Sauver l’Histoire avec un scanner 3D

Par Memophis
 

Lorsque des talibans ont fait sauter deux statues de Bouddha datant du VIe siècle en Afghanistan, dans la vallée de Bamiyan, en 2001, une des merveilles antiques a été perdue pour le monde. La technologie moderne ne peut pas faire revenir ces objets, mais des scanners laser 3D et des photographies en haute résolution ont cette capacité d’aider à préserver d’autres parties de notre patrimoine culturel avant qu’ils ne succombent face aux catastrophes naturelles, aux actes de vandalisme ou aux autres ravages du temps.

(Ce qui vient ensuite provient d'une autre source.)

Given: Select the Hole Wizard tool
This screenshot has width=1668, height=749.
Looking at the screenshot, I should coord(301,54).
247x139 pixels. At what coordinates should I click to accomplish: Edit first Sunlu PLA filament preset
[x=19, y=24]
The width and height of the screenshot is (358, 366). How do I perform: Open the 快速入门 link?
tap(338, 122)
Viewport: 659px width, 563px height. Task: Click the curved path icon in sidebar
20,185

Depuis la chute des bouddhas CyArk, une association à but non lucratif, basée à Oakland, en Californie, s’est focalisée sur la création de copies numériques de plus de 70 sites célèbres, dont les statues de Rapa Nui sur l’île de Pâques et de la ville en ruine de Ninive en Irak. La plupart des sites se trouvent dans des zones à tremblements de terre fréquents, inondables, ou en conflits.

Le dernier projet CyArk est d’analyser chacune des 21 églises espagnoles qui s’étendent le long de la côte Californienne entre San Diego et Sonoma. Les missionnaires du VIIIe siècle qui les ont construites pourraient ne pas avoir réalisé qu’ils bâtissaient El Camino Real presque exactement au-dessus de la faille de San Andreas. Certaines de ces structures, comme la Mission San Miguel Arcángel – dans le sud de la Californie – a déjà été réduite en un tas de gravats par des séismes.

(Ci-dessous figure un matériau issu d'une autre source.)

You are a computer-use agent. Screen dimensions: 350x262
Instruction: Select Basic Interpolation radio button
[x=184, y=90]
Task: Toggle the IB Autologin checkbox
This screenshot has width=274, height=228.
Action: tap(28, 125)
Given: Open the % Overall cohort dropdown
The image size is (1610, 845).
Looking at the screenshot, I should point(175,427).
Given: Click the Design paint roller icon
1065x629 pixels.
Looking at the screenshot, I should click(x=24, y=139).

Si l’organisation arrive à numériser toutes les bâtisses, avant que les prochains tremblements de terre frappent, il en restera au moins une trace, a dit le président de l’association, Tom Greaves CyArk, s’exprimant lors d’un événement en octobre, à la Mission Dolores – une église vieille de 236 ans à San Francisco.

C’est là-bas que CyArk a démontré le fonctionnement de la technologie. Une statue de St-François a paru être lentement balayée d’une ligne verticale de points verts, de la tête aux sandales.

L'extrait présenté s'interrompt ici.